Department of Nephrology, Rheumatology, Endocrinology and Metabolism, Okayama University Graduate School of Medicine, Dentistry, and Pharmaceutical Sciences, Japan.
Division of Hemodialysis and Apheresis, Okayama University Hospital, Japan.
Intern Med. 2021 Apr 1;60(7):1055-1060. doi: 10.2169/internalmedicine.5976-20. Epub 2020 Oct 28.

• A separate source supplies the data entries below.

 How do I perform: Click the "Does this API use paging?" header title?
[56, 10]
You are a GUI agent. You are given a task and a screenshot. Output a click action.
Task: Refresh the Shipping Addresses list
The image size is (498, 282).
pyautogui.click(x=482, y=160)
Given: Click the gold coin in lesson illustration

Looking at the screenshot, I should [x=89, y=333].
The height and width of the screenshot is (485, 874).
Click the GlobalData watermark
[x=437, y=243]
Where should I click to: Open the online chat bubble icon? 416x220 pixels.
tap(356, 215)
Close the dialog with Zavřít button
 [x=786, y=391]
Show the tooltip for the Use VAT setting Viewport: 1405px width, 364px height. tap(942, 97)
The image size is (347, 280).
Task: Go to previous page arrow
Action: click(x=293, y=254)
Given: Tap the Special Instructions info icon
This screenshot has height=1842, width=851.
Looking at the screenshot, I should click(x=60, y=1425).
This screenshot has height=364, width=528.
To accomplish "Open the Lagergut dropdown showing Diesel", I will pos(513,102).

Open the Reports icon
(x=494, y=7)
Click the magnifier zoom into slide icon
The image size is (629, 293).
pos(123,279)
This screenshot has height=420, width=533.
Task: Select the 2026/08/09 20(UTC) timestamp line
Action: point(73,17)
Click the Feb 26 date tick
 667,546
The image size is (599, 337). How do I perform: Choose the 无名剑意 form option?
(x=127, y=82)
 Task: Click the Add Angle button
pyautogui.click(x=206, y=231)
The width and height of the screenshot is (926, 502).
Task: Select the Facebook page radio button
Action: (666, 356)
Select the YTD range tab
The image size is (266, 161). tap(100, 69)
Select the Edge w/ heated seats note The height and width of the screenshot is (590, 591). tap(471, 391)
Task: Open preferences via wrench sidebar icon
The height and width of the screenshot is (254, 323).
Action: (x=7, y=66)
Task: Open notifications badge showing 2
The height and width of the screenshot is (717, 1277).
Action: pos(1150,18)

A 65-year-old woman with systemic sclerosis and systemic lupus erythematosus developed acute kidney injury (AKI), Coombs-positive autoimmune hemolytic anemia and autoimmune thrombocytopenia; therefore, she was diagnosed with Evans syndrome (ES). Intravascular hemolysis was suggested as the cause of AKI based on the presence of acute tubular injury and trace hemosiderin deposits on the renal biopsy. The renal function, hemolytic anemia and thrombocytopenia were restored by an increased dose of glucocorticoids, hemodialysis, and plasma exchange. Although ES with severe hemolytic anemia is very rare, it is important to detect possible renal dysfunction when encountering patients with severe hemolysis.
一位 65 岁女性,患有系统性硬化症和系统性红斑狼疮,出现急性肾损伤(AKI)、抗人球蛋白试验阳性自身免疫性溶血性贫血和自身免疫性血小板减少症;因此,她被诊断为 Evans 综合征(ES)。基于肾活检中存在急性肾小管损伤和微量含铁血黄素沉积,提示血管内溶血是 AKI 的病因。通过增加糖皮质激素剂量、血液透析和血浆置换,肾功能、溶血性贫血和血小板减少得到恢复。尽管严重溶血性贫血的 ES 非常罕见,但在遇到严重溶血的患者时,检测可能的肾功能障碍非常重要。